• **What to work on**: Write out the entries exactly. None of the pictures should appear in the copy.

• **Supplied material**:
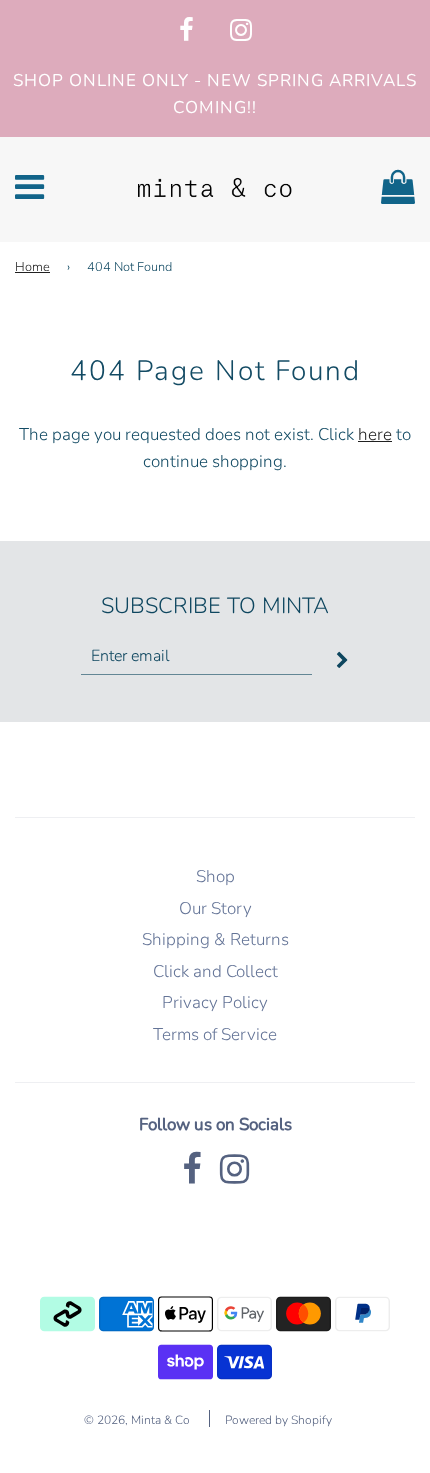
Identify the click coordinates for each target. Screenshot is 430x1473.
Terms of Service (215, 1034)
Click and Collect (215, 971)
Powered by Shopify (278, 1420)
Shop (215, 876)
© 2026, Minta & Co (137, 1420)
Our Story (215, 908)
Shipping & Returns (215, 939)
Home (32, 267)
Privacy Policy (215, 1002)
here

• **Exercise output**:
Identify the click coordinates for each target. Screenshot is 430x1473.
Terms of Service (215, 1034)
Click and Collect (215, 971)
Powered by Shopify (278, 1420)
Shop (215, 876)
© 2026, Minta & Co (137, 1420)
Our Story (215, 908)
Shipping & Returns (215, 939)
Home (32, 267)
Privacy Policy (215, 1002)
here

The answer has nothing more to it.